* Records from a data source *

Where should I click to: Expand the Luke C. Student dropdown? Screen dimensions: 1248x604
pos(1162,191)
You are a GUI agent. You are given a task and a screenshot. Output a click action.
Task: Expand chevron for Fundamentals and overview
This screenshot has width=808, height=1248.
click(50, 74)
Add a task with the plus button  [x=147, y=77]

...

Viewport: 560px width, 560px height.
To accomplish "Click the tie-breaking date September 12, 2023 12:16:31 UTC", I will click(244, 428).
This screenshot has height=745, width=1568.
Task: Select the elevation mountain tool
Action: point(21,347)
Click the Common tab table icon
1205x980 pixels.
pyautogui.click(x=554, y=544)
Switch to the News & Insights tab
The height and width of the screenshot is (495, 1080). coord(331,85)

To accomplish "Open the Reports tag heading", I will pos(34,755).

* WHAT YOU WILL DO *
Reproduce exactly the section above that begins at the line containing "Where should I" and ends at the line containing "Add a task with", leaving out all other lines.

* TASK SOLUTION *
Where should I click to: Expand the Luke C. Student dropdown? Screen dimensions: 1248x604
pos(1162,191)
You are a GUI agent. You are given a task and a screenshot. Output a click action.
Task: Expand chevron for Fundamentals and overview
This screenshot has width=808, height=1248.
click(50, 74)
Add a task with the plus button  [x=147, y=77]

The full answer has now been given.